Les comités de rédaction autour des centres d’examen étaient insensés du temps du feu Général Lansana Conté. Leur retour l’est tout aussi. Cette fois, cela a bien repris, sonnant le glas des six dernières années qui ont connu des centres d’examen sans attroupement. Les premiers responsables de cette résurrection sont les   fondateurs d’écoles privées qui ont décidé de ne plus continuer à perdre la manne que leur versent les parents d’élèves en concédant de mauvais résultats au baccalauréat. C’est donc à leur solde qu’ont été préparés et financés les fameux groupes de Rédacteurs, c’est-à-dire ces enseignants dont le zèle iconoclaste, a prostitué la profession et qui se complaisent à se faire trimer leur conscience à coups de billets de banques.

J’en viens maintenant, Monsieur le Ministre, à la pratique la plus abjecte que cette session du baccalauréat a remise au goût du jour. Le photocopiage en masse des sujets traités par les rédacteurs, distribués aux candidats. Quoi de plus normal ? Pourquoi y aurait-il des comités de rédaction si les auteurs de ces actes répréhensibles n’étaient pas assurés de pouvoir atteindre leur objectif ?
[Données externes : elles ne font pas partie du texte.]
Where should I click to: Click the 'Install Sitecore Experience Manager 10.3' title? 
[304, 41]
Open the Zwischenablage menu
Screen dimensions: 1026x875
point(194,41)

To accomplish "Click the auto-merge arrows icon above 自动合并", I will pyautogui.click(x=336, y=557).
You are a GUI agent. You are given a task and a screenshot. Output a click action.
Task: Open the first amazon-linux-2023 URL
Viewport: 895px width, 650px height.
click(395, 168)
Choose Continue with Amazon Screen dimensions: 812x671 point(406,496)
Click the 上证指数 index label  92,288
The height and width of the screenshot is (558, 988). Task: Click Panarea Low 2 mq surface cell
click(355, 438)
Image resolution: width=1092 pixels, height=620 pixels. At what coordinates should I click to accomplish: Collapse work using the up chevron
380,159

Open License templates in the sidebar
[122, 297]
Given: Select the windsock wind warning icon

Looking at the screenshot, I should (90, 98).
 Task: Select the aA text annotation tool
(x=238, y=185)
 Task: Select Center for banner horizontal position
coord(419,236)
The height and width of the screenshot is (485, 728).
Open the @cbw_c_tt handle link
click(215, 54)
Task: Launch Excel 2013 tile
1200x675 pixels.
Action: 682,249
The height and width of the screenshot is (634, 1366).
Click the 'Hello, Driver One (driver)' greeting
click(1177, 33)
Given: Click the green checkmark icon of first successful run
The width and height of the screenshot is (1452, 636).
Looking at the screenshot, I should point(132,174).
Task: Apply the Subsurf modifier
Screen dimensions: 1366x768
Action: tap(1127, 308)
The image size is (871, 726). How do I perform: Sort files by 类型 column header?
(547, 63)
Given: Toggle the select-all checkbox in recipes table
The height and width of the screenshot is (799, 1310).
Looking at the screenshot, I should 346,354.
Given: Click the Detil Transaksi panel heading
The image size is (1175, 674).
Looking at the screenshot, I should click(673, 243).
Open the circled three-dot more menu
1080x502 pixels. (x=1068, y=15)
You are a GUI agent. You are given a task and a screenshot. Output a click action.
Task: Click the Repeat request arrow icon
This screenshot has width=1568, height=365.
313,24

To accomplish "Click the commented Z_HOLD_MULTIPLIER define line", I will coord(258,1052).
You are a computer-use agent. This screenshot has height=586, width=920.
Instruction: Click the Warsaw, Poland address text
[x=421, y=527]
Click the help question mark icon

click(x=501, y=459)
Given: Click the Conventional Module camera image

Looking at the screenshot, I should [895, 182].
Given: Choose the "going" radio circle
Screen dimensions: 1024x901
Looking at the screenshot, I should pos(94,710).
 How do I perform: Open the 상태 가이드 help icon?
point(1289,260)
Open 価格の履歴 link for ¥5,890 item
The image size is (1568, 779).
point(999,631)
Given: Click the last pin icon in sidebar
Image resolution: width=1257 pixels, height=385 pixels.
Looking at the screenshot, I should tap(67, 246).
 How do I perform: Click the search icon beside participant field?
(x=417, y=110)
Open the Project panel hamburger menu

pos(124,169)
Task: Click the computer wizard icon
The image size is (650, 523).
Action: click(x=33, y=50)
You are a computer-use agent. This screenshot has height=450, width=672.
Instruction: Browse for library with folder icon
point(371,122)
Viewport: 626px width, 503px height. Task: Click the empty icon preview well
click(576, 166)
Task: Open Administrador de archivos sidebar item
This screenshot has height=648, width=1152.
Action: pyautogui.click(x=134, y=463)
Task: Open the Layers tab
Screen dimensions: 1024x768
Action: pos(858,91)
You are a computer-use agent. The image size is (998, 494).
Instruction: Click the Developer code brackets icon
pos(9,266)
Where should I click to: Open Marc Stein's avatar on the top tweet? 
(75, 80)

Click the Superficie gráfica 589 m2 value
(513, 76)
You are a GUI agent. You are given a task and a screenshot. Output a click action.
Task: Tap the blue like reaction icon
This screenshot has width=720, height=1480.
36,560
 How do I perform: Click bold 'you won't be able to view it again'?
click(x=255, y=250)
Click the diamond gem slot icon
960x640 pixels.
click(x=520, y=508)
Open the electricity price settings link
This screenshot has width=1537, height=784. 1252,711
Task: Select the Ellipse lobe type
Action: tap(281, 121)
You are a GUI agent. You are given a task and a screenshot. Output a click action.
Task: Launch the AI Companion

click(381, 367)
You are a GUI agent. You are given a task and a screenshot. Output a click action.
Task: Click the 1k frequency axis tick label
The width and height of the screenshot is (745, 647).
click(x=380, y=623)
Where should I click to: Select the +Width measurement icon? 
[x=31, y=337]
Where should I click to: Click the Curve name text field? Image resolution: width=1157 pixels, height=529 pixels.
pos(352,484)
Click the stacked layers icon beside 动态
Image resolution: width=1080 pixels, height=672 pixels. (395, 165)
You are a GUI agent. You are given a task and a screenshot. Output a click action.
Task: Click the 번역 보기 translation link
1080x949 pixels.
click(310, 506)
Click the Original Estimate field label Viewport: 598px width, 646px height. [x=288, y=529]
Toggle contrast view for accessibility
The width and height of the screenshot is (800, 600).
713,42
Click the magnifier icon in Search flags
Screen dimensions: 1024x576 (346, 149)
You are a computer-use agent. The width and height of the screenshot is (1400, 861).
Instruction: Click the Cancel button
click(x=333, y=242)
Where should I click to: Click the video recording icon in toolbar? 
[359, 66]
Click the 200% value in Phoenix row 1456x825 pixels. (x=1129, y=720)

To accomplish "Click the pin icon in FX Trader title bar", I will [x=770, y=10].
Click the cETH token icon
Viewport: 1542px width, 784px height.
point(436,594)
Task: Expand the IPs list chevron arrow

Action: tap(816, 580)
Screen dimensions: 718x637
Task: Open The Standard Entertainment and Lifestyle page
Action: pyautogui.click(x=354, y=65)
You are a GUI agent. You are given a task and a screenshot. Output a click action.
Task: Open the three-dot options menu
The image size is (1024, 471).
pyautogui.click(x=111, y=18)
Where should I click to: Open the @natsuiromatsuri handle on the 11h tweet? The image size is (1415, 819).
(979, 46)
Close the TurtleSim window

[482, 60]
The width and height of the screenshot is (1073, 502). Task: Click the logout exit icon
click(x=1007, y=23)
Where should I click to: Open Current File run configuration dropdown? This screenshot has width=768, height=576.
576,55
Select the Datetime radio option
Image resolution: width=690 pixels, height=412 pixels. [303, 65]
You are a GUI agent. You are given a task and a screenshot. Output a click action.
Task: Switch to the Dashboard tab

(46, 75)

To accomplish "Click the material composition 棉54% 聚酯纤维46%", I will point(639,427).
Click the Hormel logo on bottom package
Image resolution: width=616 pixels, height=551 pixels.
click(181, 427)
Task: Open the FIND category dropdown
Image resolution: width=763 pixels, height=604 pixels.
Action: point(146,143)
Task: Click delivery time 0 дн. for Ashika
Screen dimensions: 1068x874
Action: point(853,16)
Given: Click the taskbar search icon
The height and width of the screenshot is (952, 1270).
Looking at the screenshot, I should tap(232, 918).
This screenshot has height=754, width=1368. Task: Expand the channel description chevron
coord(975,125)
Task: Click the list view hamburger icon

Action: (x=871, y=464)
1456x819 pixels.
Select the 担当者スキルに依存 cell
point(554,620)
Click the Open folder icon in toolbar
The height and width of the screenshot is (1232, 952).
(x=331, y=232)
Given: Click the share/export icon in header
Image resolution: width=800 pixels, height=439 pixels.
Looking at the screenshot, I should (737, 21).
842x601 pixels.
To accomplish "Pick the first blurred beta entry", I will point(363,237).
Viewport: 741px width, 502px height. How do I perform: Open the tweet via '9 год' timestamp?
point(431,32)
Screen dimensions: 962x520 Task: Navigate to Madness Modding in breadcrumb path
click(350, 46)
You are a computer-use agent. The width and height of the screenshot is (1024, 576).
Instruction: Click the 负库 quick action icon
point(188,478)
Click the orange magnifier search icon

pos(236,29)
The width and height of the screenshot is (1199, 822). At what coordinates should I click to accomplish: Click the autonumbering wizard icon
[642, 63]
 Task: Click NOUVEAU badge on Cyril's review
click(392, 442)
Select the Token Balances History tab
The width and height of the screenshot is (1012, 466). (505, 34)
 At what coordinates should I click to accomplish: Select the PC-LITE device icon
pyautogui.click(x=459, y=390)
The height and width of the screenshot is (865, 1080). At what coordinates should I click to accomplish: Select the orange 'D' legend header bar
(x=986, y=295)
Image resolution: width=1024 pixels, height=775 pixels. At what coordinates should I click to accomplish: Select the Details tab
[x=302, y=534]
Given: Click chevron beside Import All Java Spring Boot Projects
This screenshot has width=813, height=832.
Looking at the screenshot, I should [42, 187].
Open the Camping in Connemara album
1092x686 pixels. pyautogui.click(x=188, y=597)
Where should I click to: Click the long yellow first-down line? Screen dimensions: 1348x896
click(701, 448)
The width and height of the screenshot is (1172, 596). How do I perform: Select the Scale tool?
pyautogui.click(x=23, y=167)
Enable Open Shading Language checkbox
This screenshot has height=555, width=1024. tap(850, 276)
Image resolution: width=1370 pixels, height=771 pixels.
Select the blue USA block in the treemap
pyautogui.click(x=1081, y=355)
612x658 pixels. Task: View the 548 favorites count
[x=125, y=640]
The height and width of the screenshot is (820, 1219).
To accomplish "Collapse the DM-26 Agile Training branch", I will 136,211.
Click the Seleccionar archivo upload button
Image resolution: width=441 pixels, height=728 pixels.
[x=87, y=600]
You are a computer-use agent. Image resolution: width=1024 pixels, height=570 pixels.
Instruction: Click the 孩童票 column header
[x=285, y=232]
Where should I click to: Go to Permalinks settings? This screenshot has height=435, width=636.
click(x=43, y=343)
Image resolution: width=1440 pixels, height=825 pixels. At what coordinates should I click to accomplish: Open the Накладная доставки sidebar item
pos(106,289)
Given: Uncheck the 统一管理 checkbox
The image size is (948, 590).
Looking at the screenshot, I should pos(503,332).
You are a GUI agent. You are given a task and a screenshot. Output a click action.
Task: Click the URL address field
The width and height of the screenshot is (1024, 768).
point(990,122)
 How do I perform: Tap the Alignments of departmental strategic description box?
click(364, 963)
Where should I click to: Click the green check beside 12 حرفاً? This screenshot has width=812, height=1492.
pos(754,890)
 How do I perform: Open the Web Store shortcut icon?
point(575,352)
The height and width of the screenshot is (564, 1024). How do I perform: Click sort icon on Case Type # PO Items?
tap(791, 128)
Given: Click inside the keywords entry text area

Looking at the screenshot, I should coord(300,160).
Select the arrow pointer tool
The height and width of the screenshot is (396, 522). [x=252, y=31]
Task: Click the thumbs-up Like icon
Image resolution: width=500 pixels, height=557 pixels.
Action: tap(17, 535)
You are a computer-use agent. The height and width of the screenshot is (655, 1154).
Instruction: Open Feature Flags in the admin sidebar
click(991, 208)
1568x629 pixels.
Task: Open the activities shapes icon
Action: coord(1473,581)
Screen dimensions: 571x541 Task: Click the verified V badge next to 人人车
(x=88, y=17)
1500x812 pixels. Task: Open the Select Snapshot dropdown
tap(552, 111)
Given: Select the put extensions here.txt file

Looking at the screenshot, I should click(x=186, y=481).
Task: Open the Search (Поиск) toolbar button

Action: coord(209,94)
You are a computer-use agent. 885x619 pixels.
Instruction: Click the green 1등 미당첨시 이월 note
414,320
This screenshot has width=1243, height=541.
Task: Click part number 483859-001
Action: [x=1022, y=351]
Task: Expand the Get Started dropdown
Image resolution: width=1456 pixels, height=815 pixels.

Monsieur le Ministre, nul homme d’Etat ne saurait réussir sans la loyauté de ses collaborateurs. Et d’ailleurs, si je pus m’exprimer autrement, la réussite de l’homme d’Etat se fait à son insu.  Je voudrais évoquer par ces mots la question des complicités inadmissibles qui ont mis un voile ténébreux sur la qualité de cet examen.

Je ne peux faire une induction amplifiante de ce que je dis, mais je sais en même temps que la tendance a été générale. Ce sont les agents examinateurs qui ont trahi la république en se faisant complices des candidats fraudeurs. Pourquoi les candidats d’un centre d’examen porteraient en triomphe un délégué et les surveillants à la fin de la dernière épreuve de baccalauréat ? Pourquoi des candidats ont fait la fête durant de longs moments comme s’ils avaient déjà été déclarés admis au baccalauréat ? Pourquoi certains surveillants ont été menacés, insultés ou hués alors que d’autres étaient devenus des héros, l’instant d’une fin de baccalauréat ?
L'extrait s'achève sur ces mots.